*** Records for the exercise ***

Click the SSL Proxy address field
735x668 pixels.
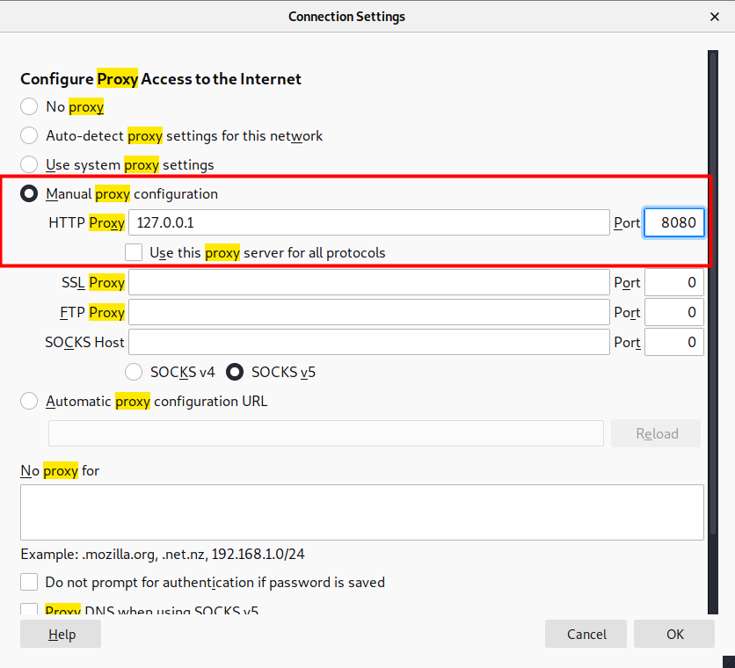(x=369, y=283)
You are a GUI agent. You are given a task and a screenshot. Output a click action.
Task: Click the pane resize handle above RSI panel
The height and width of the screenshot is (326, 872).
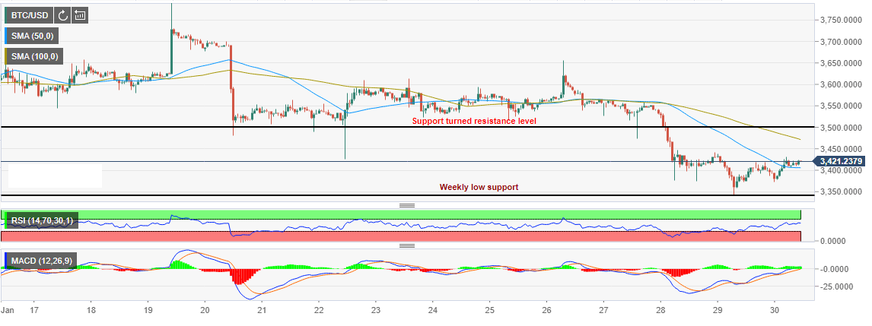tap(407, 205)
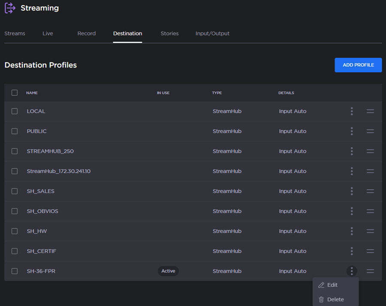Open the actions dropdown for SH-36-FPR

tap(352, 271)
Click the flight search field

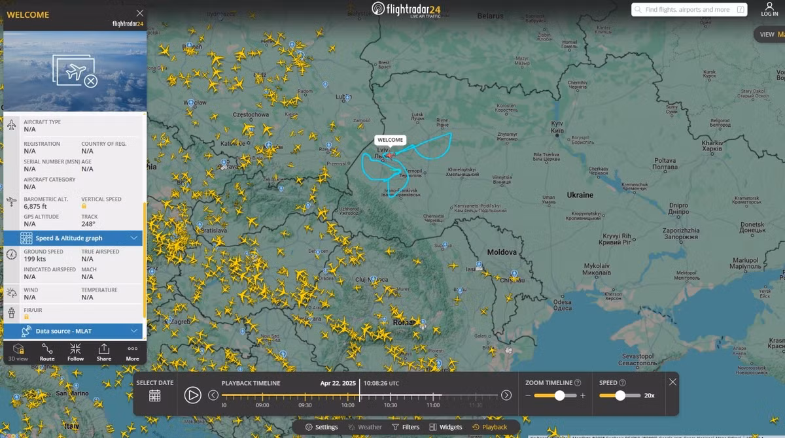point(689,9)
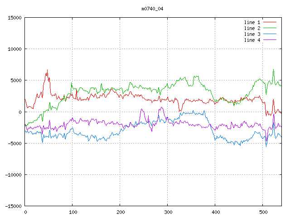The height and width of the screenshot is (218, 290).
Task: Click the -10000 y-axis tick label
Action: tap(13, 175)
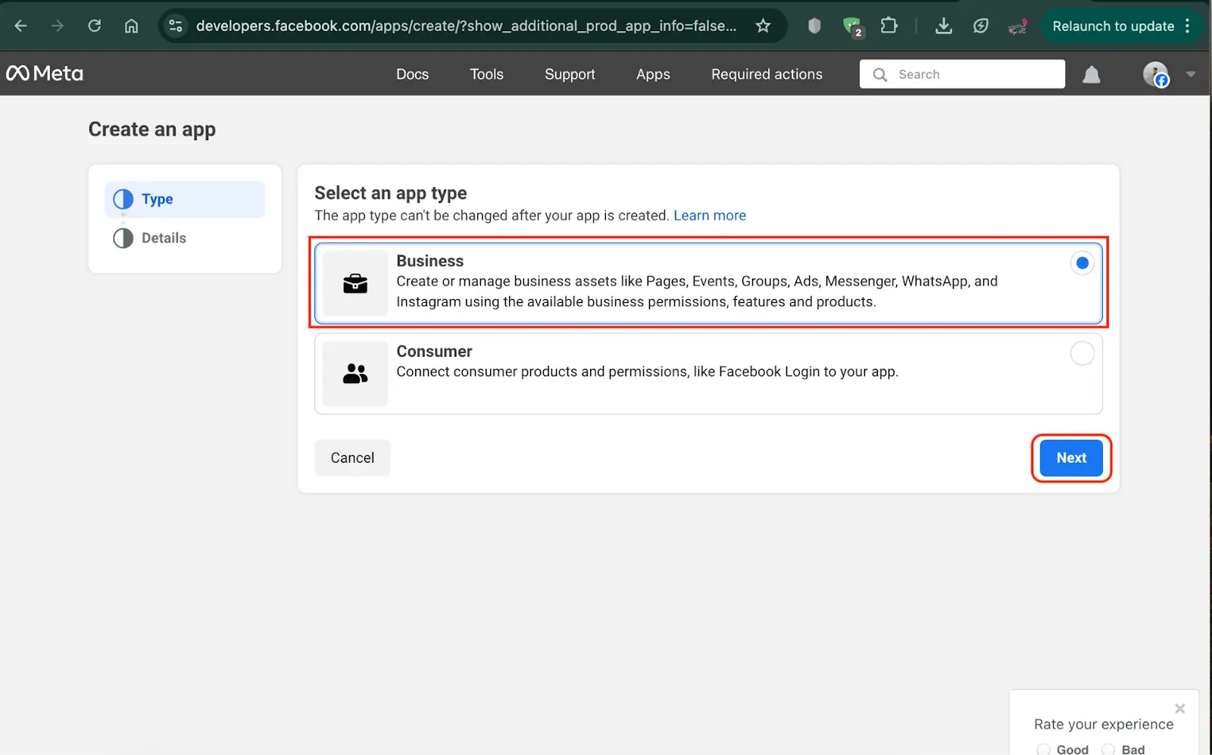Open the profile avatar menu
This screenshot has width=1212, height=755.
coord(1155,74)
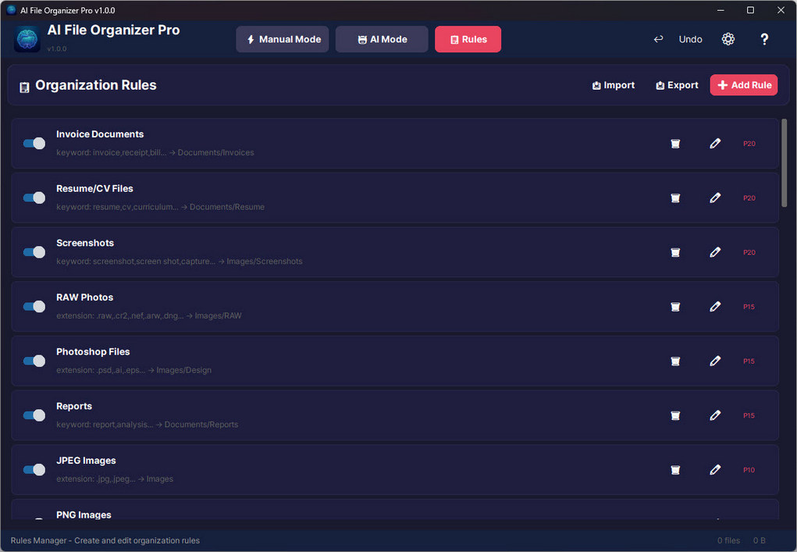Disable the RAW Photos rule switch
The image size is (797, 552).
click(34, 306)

*** End of Records for the exercise ***

Write out each line exactly, from the one containing "The height and width of the screenshot is (326, 872)." through the end of the entries, and skip the pictures.

The height and width of the screenshot is (326, 872).
tap(407, 205)
Open the actions dropdown for SH-36-FPR

tap(352, 271)
Click the flight search field

point(689,9)
The height and width of the screenshot is (218, 290).
Task: Click the -10000 y-axis tick label
Action: tap(13, 175)
Open the profile avatar menu
This screenshot has width=1212, height=755.
coord(1155,74)
Disable the RAW Photos rule switch
The image size is (797, 552).
click(34, 306)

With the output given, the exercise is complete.